In separate comments Monday morning on MSNBC’s Morning Joe program, Senate Minority Leader Chuck Schumer, D-N.Y., stated that Trump’s unemployment order, which allows for $400 weekly jobless benefits, “is not going to be able to be put into place for a month or two, if at all.”
The unemployment order would, according to Wyden, “throw already overburdened state unemployment insurance programs into chaos, making it harder to get benefits out the door.”
Trust Fund Issues
Mary Johnson, Social Security and Medicare policy analyst at the Senior Citizens League, told ThinkAdvisor in a Monday email message that the Medicare Hospital Insurance Trust Fund “was also already in danger of becoming insolvent sooner than the currently estimated year of 2026 due to the crushing impacts of COVID-19.”
Johnson explained, “Decreasing the revenues going into this program at this time is like pushing Medicare off the cliff.”
Where will the funding come from “to cover Social Security and Medicare benefits of the more than 61 million retirees who depend on current payroll tax revenues to cover their Social Security and Medicare benefits?” she asked.

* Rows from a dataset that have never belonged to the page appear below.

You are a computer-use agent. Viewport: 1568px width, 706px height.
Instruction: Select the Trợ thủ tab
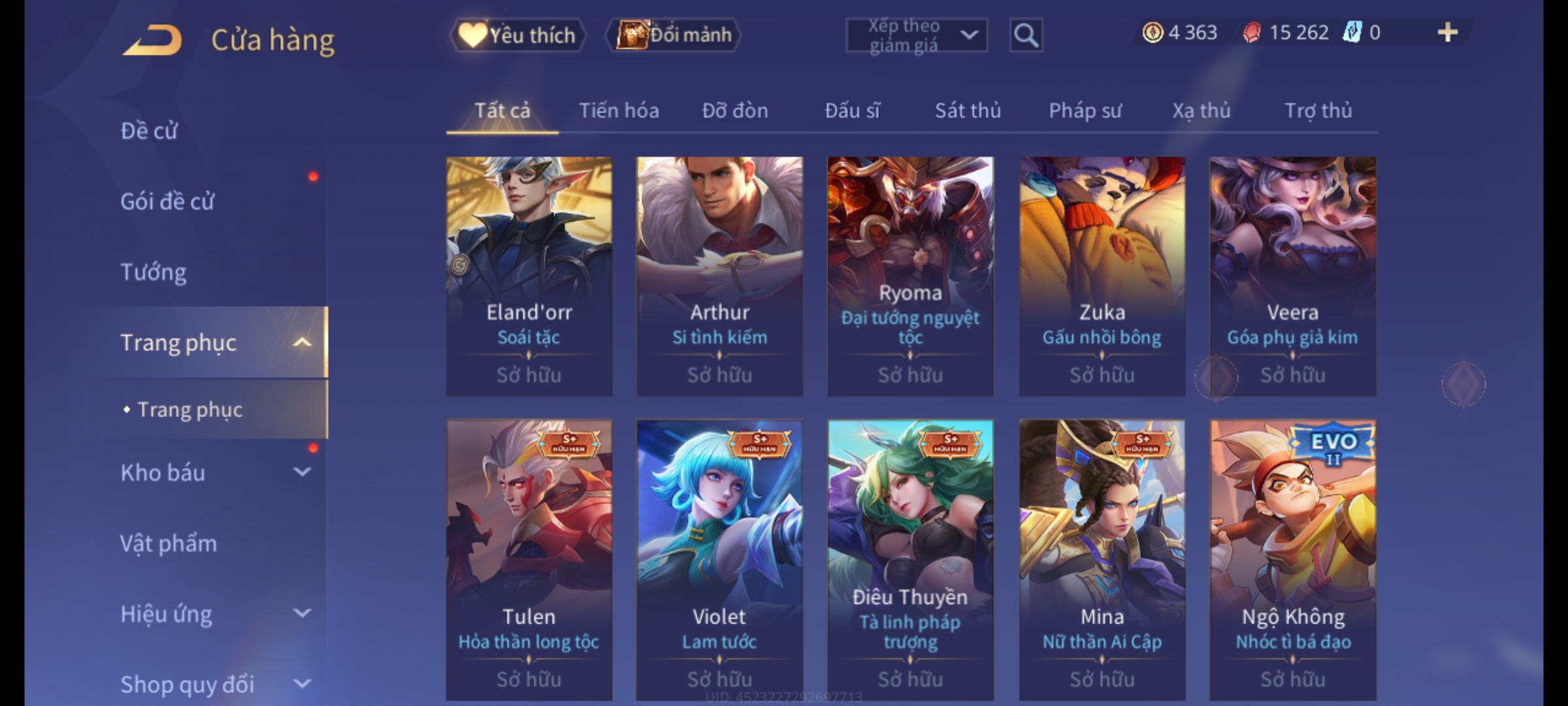pyautogui.click(x=1318, y=110)
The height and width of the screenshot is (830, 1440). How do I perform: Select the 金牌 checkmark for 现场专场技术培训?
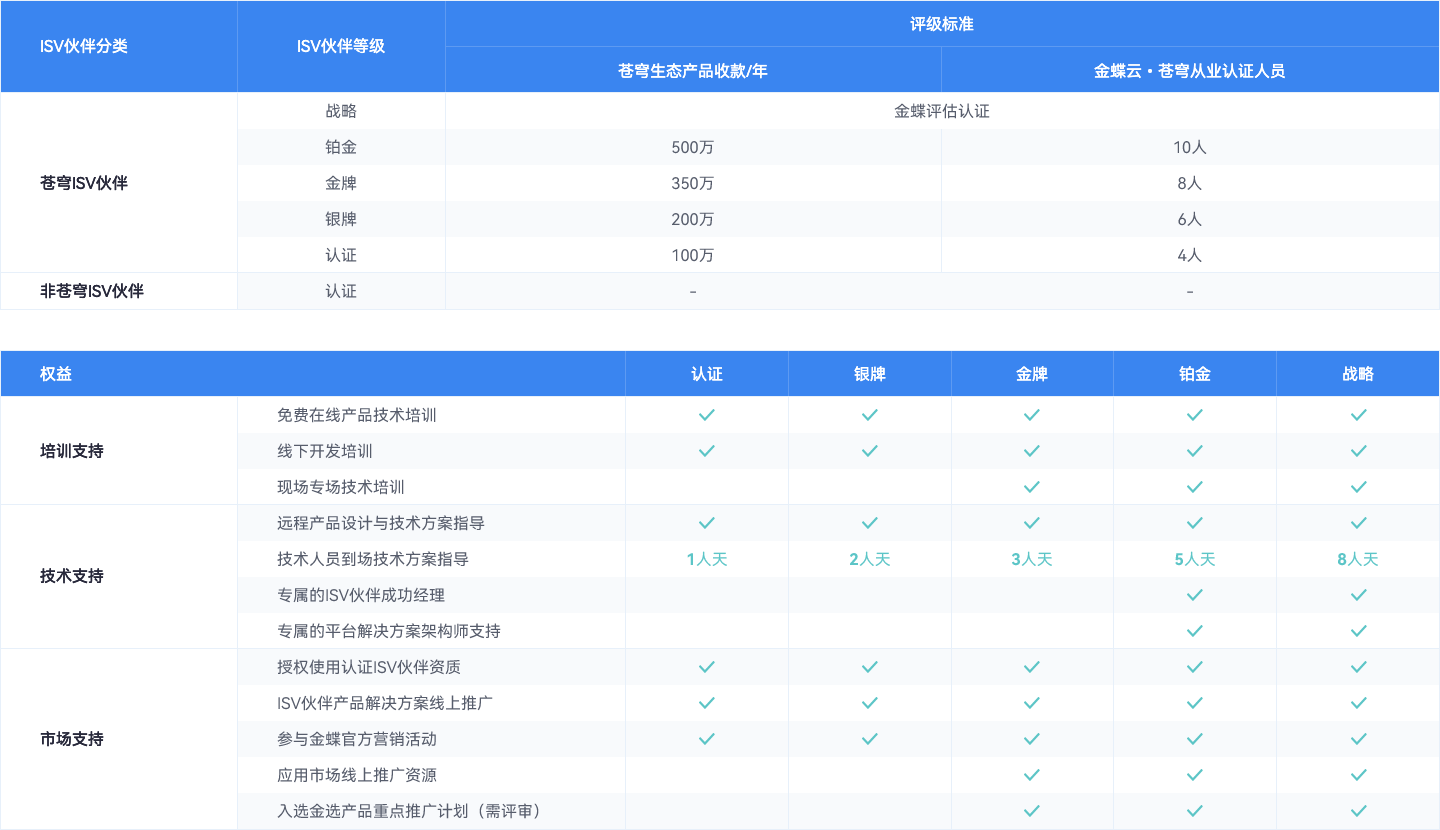pos(1032,486)
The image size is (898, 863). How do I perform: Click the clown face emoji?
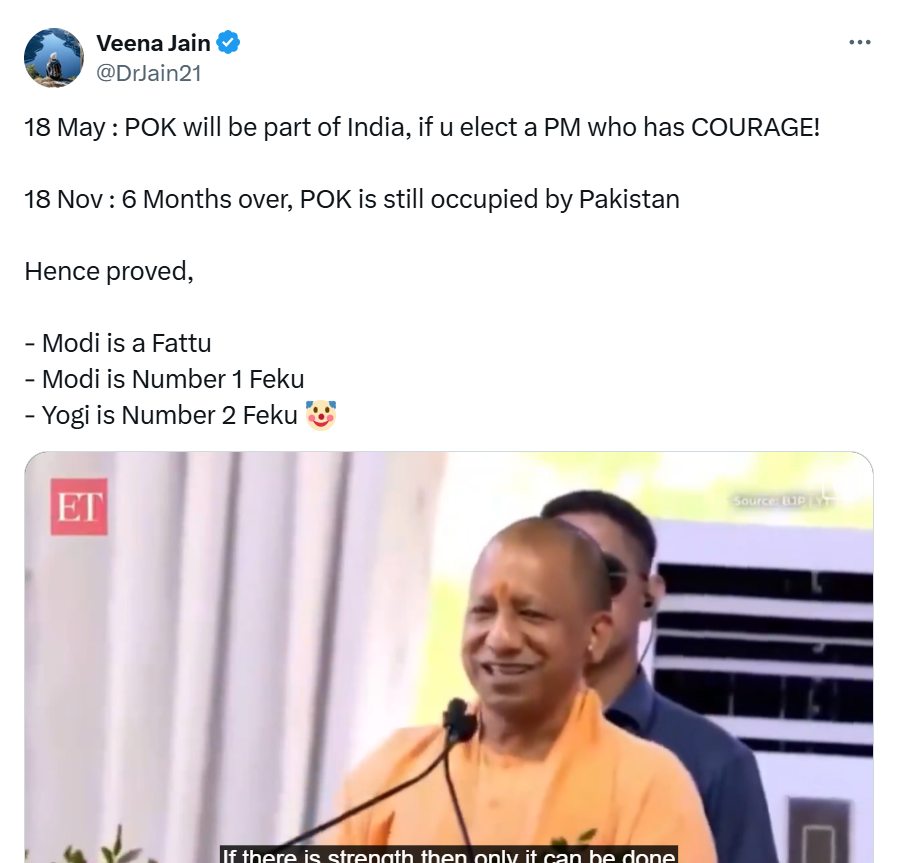(x=321, y=415)

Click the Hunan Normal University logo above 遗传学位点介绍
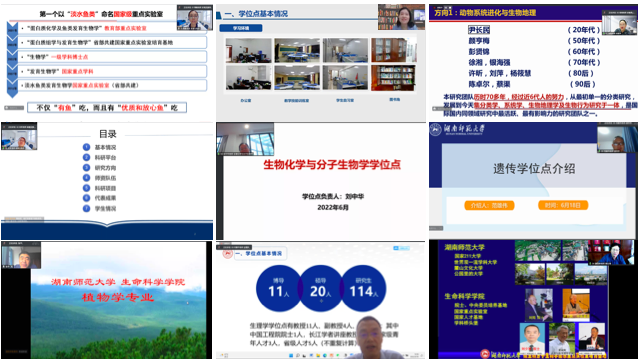pyautogui.click(x=458, y=129)
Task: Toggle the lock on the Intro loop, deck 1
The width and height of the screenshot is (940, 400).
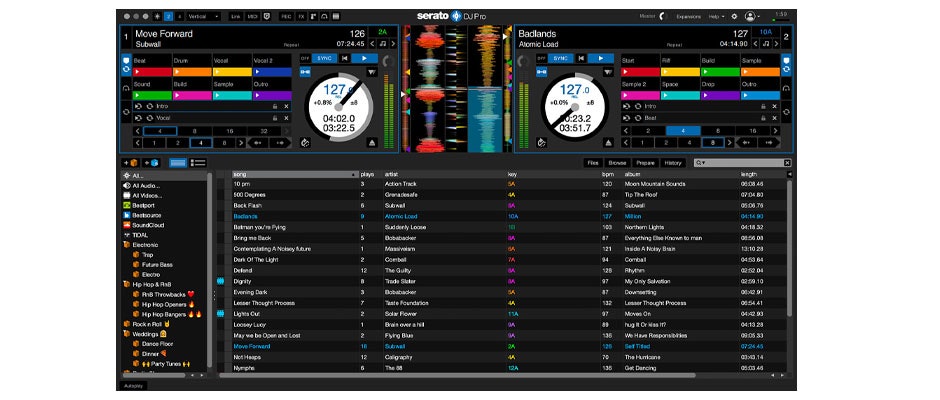Action: click(275, 105)
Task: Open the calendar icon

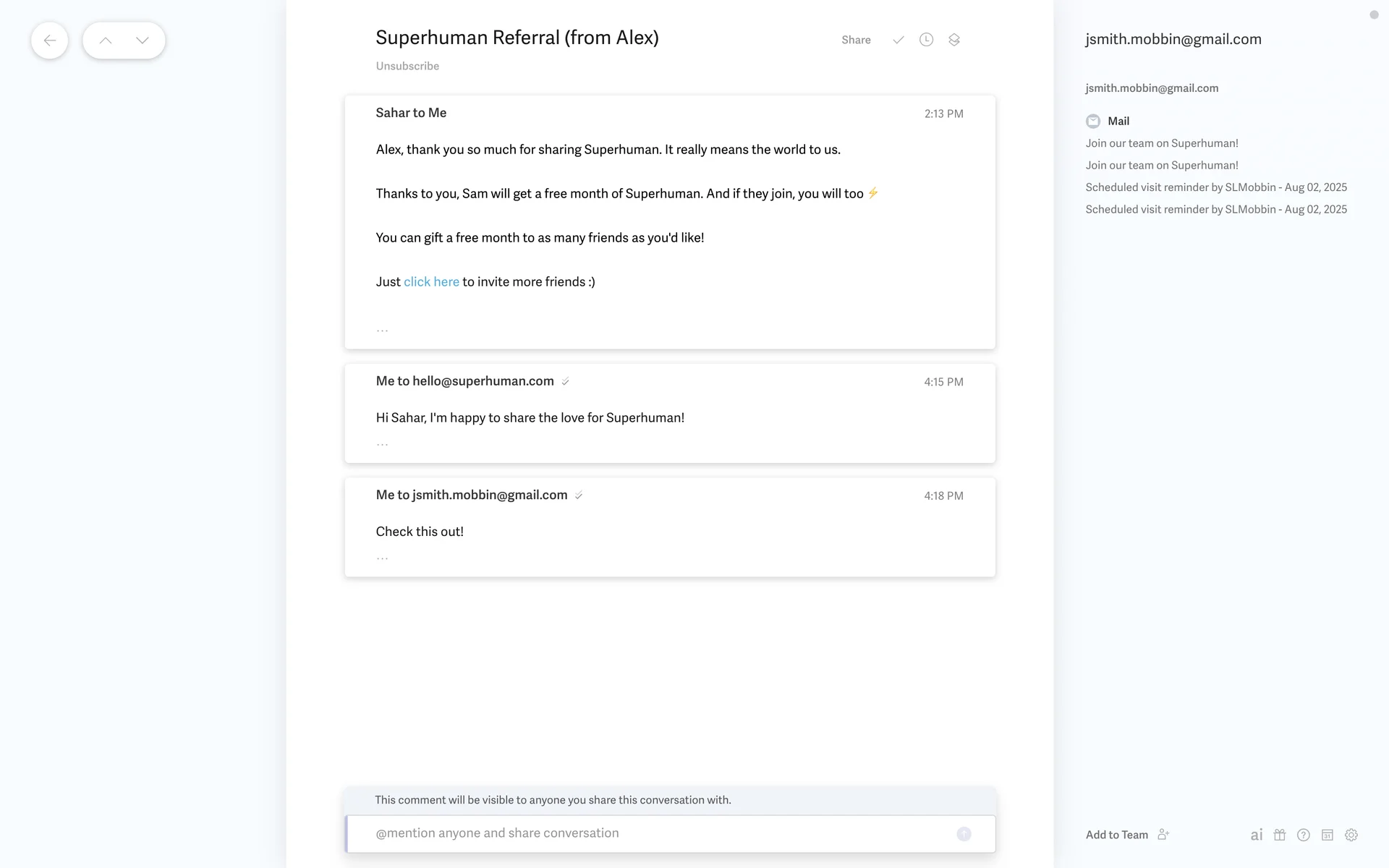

A recent Senior Citizens League poll found that the No. 1 concern for retirees “is that a few years from now, benefits for both programs will have to be permanently cut to pay for this ‘temporary’ payroll tax cut,” Johnson pointed out.
A payroll tax cut, she added, “does not help people who have lost their jobs and need help the most. Employers have already received a payroll tax cut deferral for two years through earlier stimulus legislation.”